**Given records:**
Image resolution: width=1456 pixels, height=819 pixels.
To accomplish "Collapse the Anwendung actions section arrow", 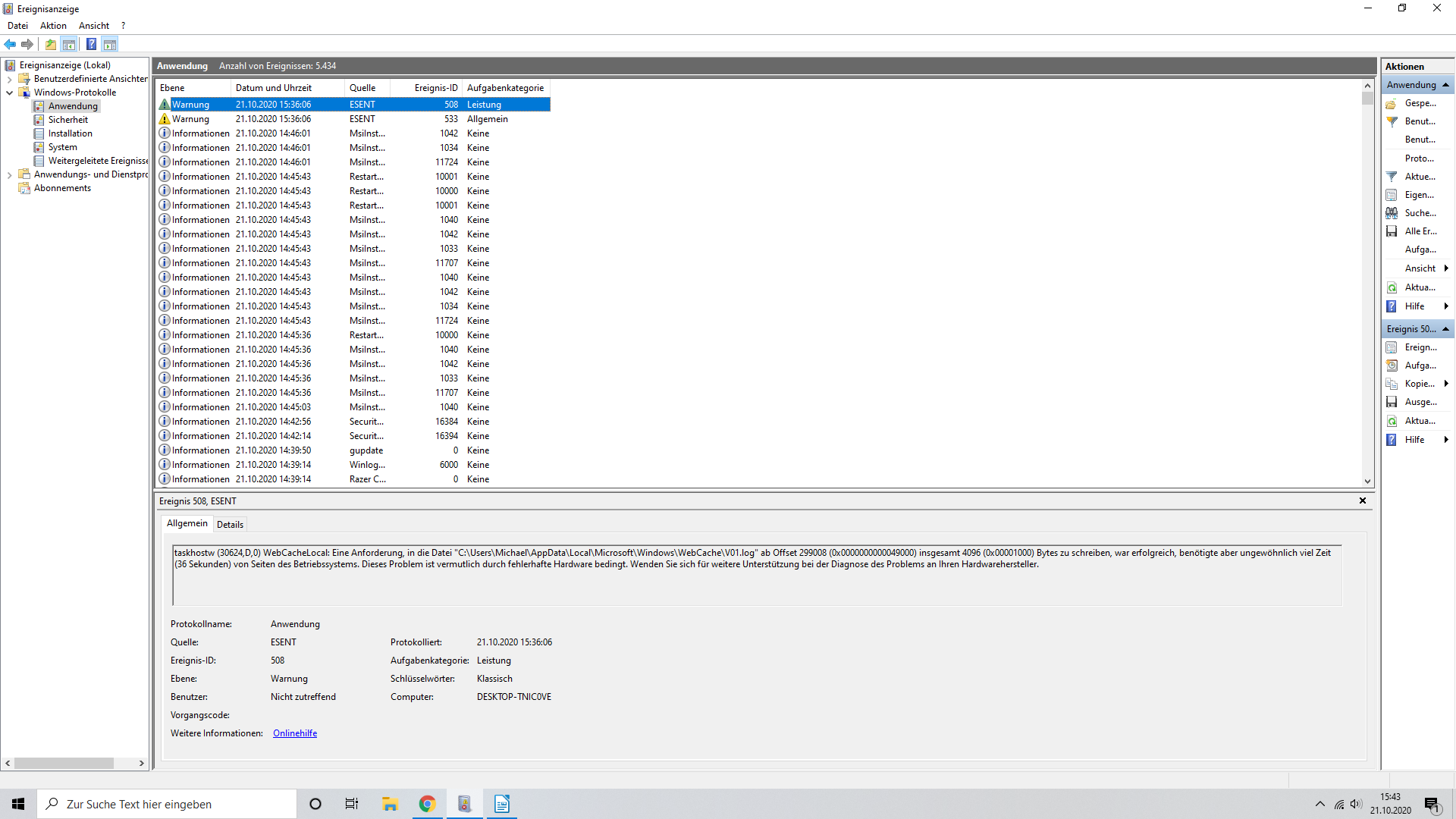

...

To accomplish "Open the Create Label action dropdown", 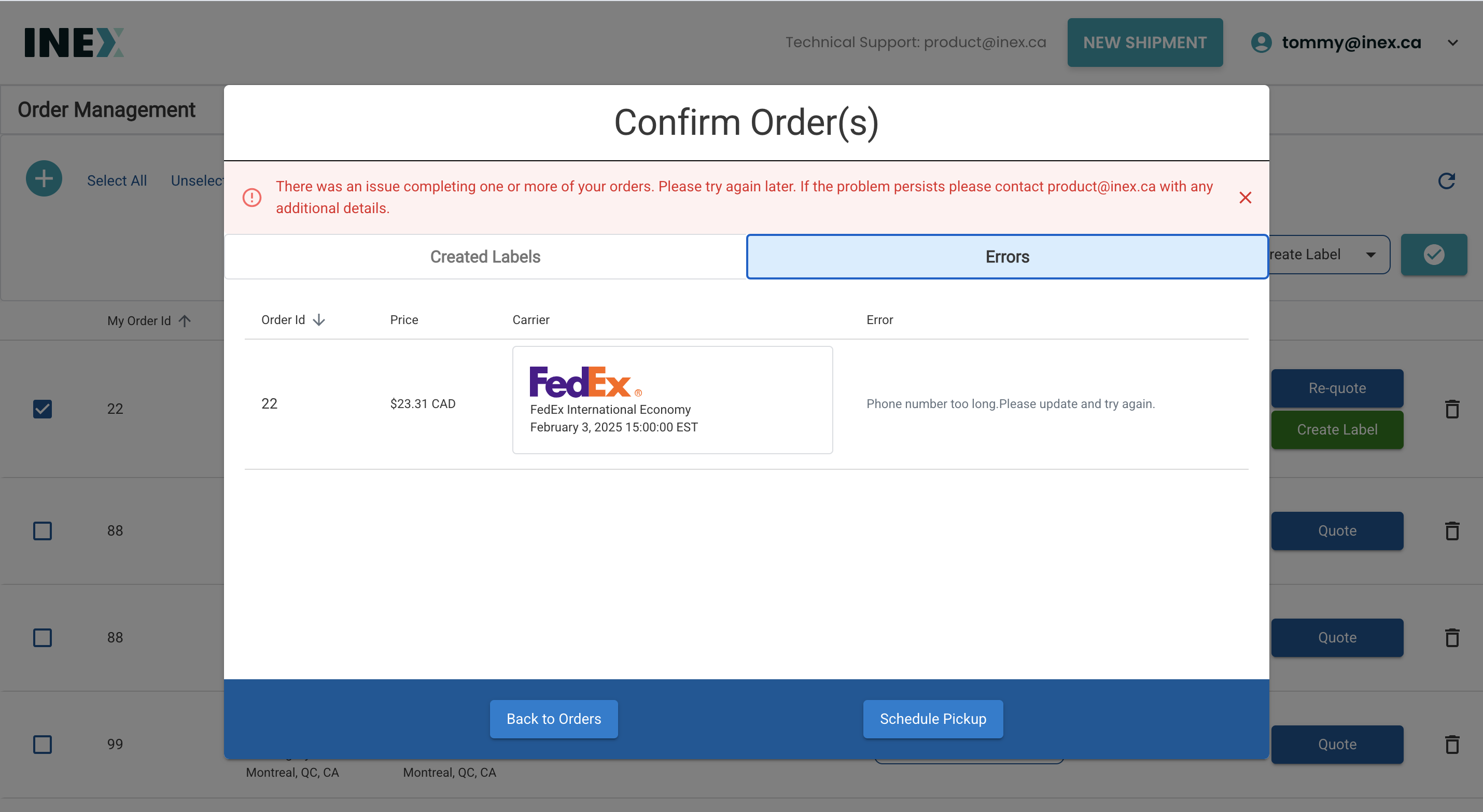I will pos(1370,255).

==

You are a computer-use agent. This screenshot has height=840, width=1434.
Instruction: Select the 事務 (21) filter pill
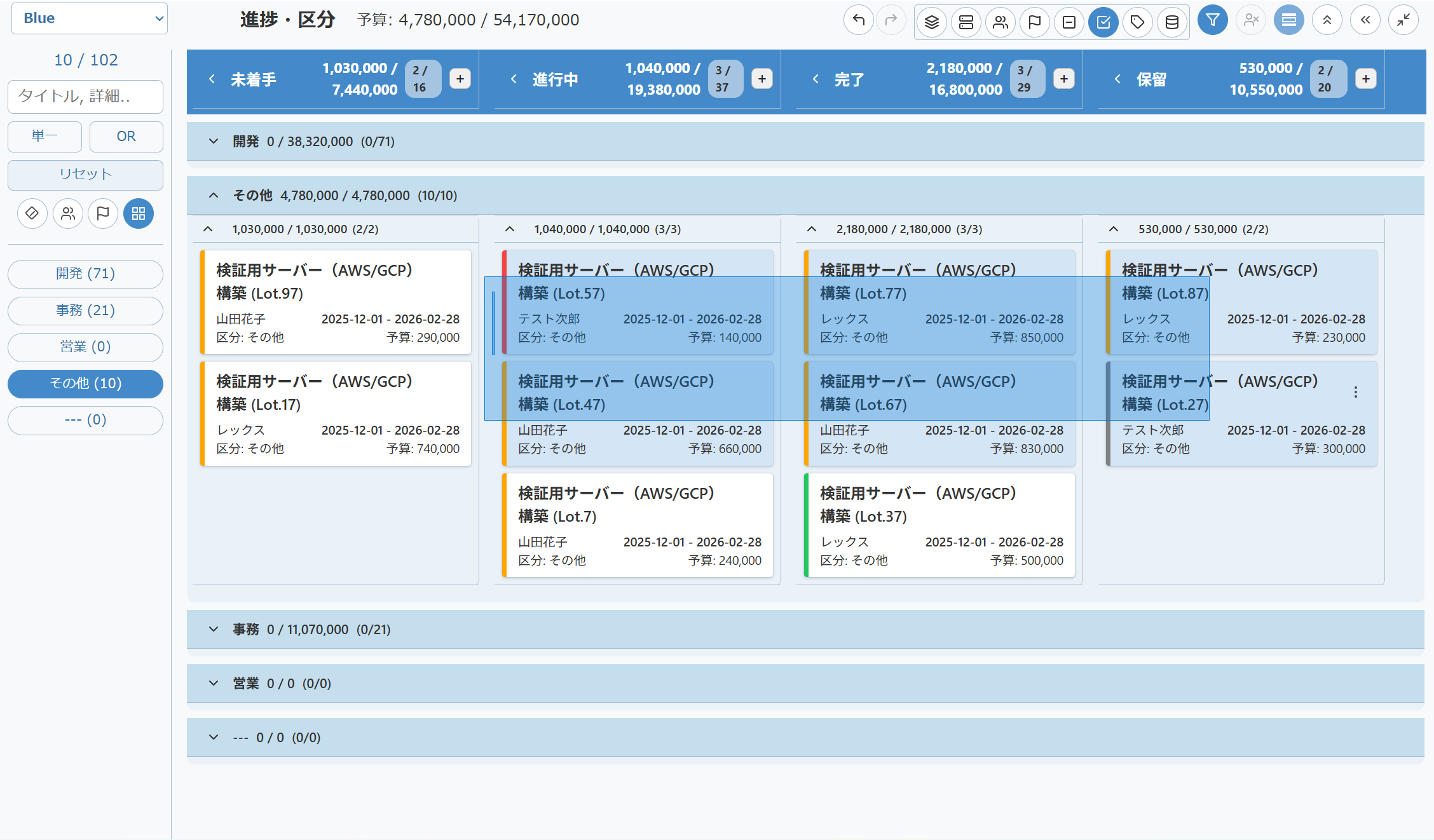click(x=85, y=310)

**Work to complete:** Count the lines in the entries above that hold the string "height", and give that count without any other text.

**Exercise response:** 2